De tráfico de drogas a contrabando, de trata de personas a homicidios: el asesino de Gianni Versace poseía un pasaporte de Sealand. La familia Bates dijo no saber nada del tema. Adujeron que alguien los había falsificado, que ellos no habían participado de esas maniobras. Nunca se dilucidó la cuestión. Los investigadores sospechaban que gran parte de la economía de la plataforma convertida en nación se solventaba con la venta de estos pasaportes a pedido. La presión internacional hizo reaccionar rápido al príncipe, que derogó todos los pasaportes otorgados alguna vez.
La principal industria de Sealand es el merchandising. A través del sitio oficial venden camisetas, estampillas y títulos de nobleza. Un título de barón o baronesa cuesta alrededor de 40 dólares. Eso sí, si alguien quiere ser duque o duquesa debe desembolsar 600 dólares. Una cifra exigua para poder pertenecer a la realeza europea, aunque los nobles sealendeses (suponemos que ese es el gentilicio) no aparezcan en la revista Hola ni sean invitados a las bodas reales.
Pero también tiene otro tipo de negocios fruto de los tiempos modernos y de la renovación debida al ascenso al poder de Michael, el hijo de Roy. En Sealand, en la actualidad, residen grandes servidores de internet y un casino virtual.
En algún momento intentaron convertirse -y puede ser que fugazmente lo hayan conseguido- en paraíso fiscal, en isla (plataforma) off shore que atraía fondos dudosos.
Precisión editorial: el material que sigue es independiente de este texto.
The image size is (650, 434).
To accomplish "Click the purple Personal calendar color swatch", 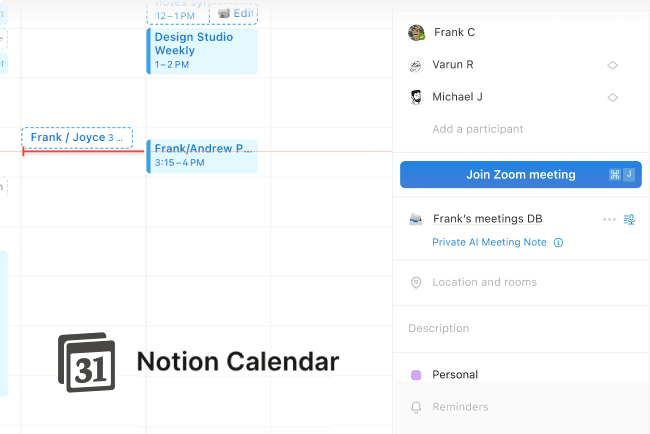I will click(416, 375).
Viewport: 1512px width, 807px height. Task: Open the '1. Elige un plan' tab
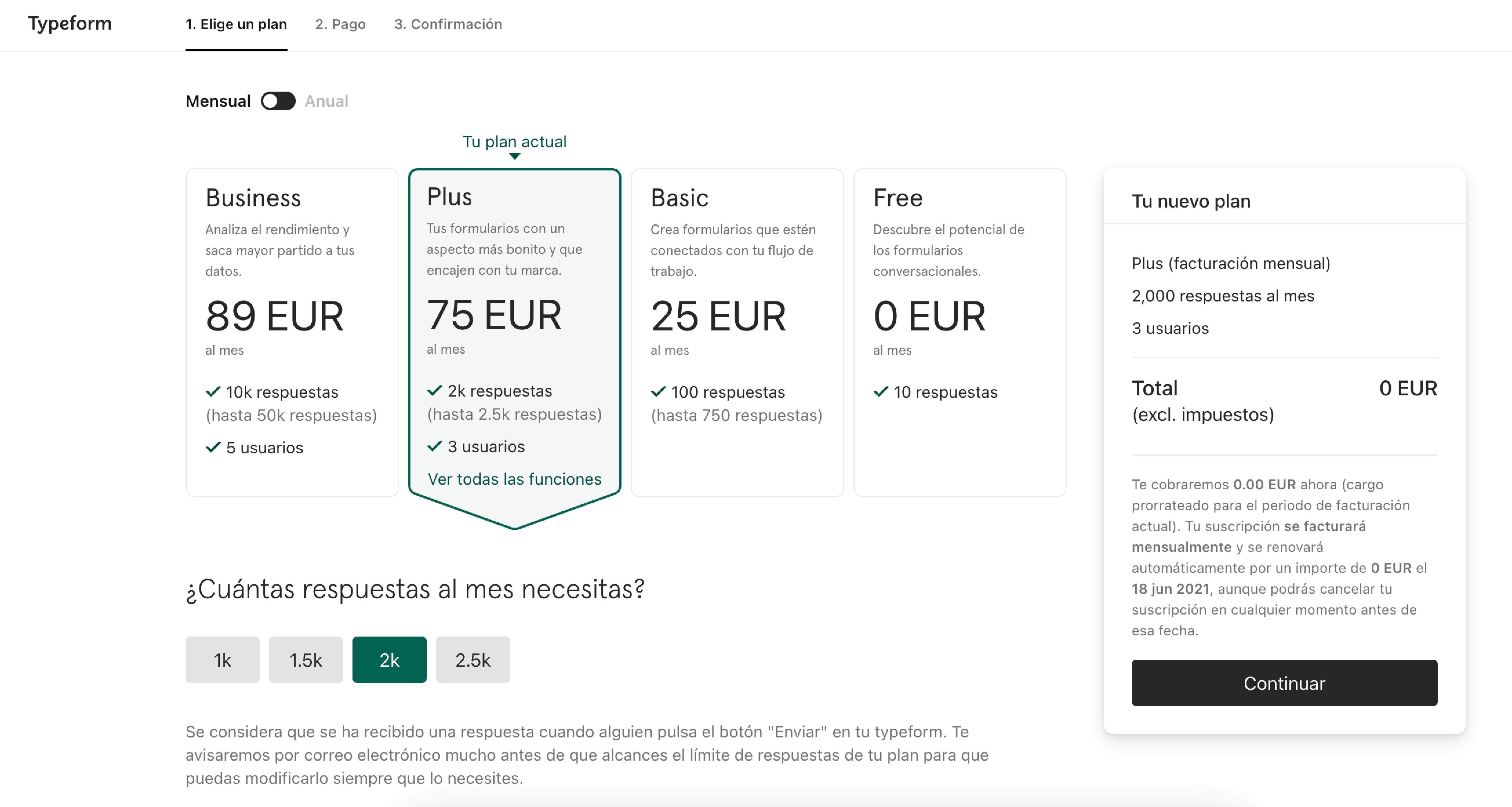[x=236, y=24]
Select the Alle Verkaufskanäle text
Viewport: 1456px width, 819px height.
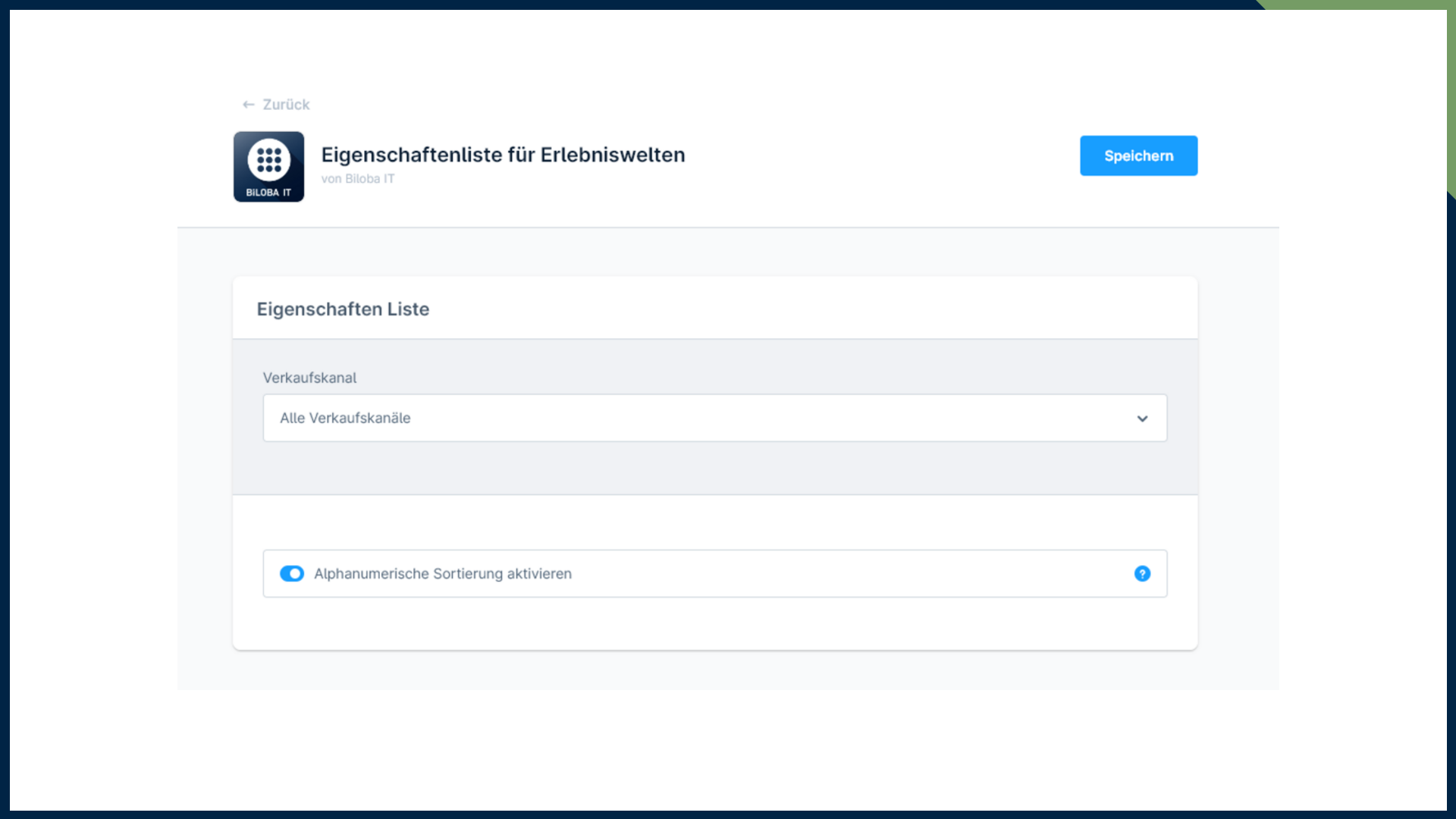[345, 418]
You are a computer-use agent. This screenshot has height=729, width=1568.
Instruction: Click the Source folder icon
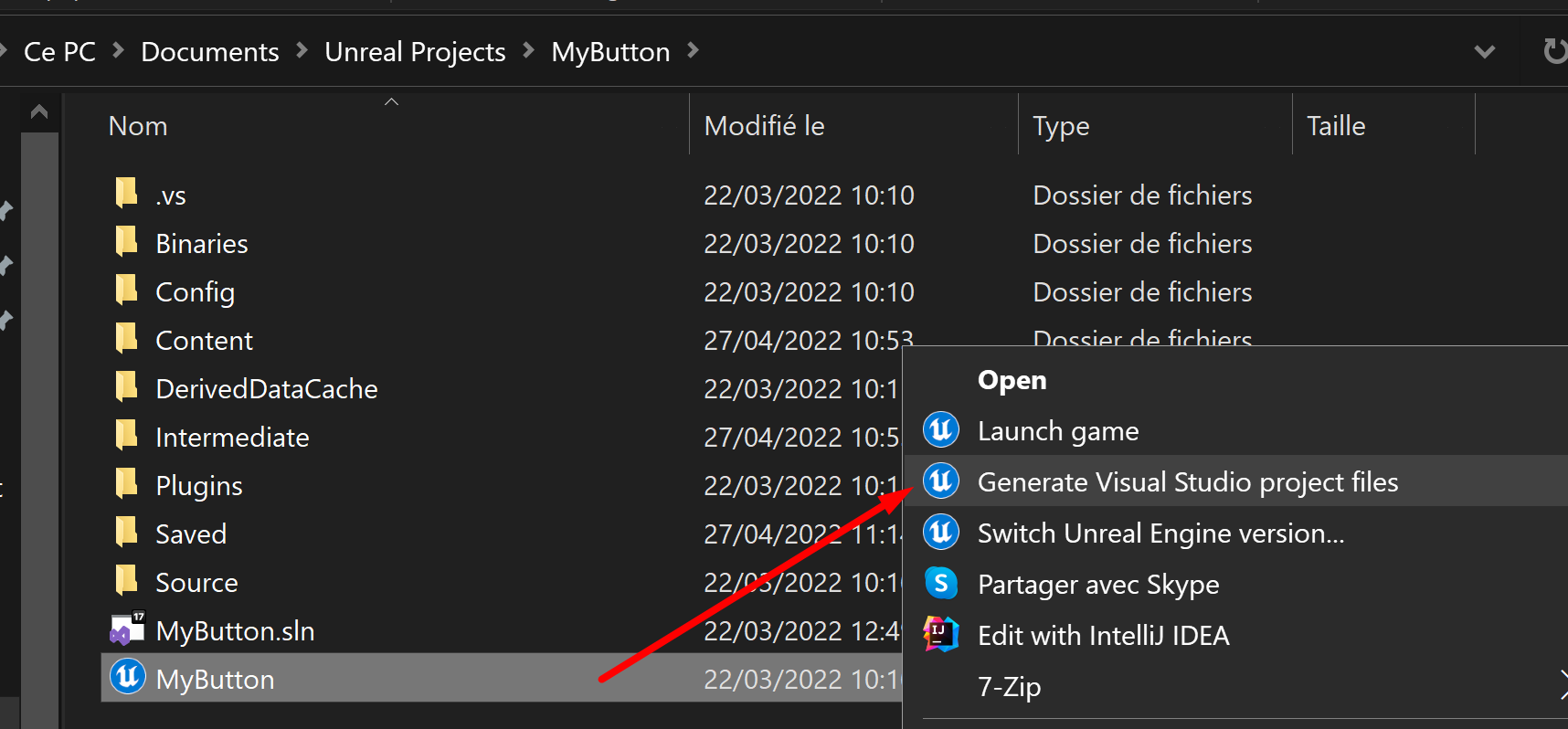click(127, 581)
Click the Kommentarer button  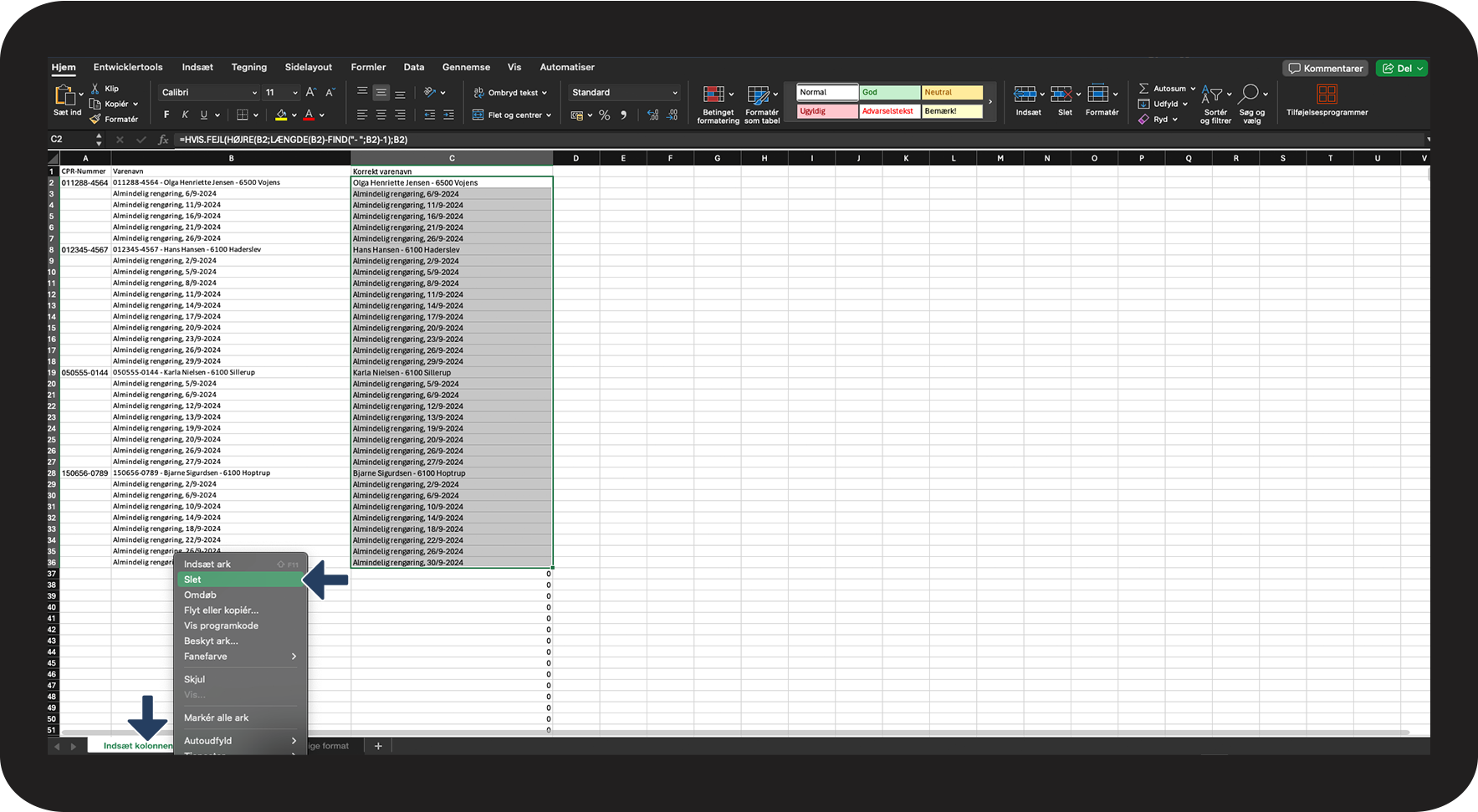point(1325,69)
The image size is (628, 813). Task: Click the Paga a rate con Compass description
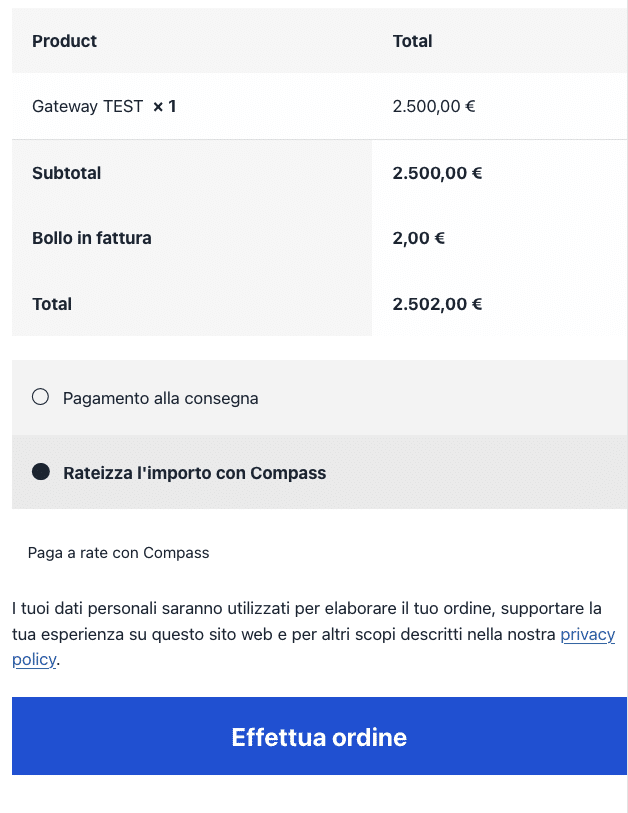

Los Bates se mueven por el mundo con pasaporte inglés. El príncipe Roy, el fundador de Sealand se instaló en la Costa Azul y lleva, casi como corresponde, una vida de príncipe. Su hijo Michael permanece en Inglaterra y visita el principado apenas dos o tres veces por año.
Ya pasaron más de cincuenta años y Sealand y los Bates, ya convertidos en módica dinastía, permanecen en el poder, soberanos en su país, en su micronación, en su gélida plataforma que les brindó notoriedad, aventura y algunos negocios no tan claros.
El lema de Sealand, que abre el himno, aparece en las monedas y encabeza todos los escritos oficiales reza: “E mare, libertas”. Una auténtica declaración de principios: del mar, la libertad.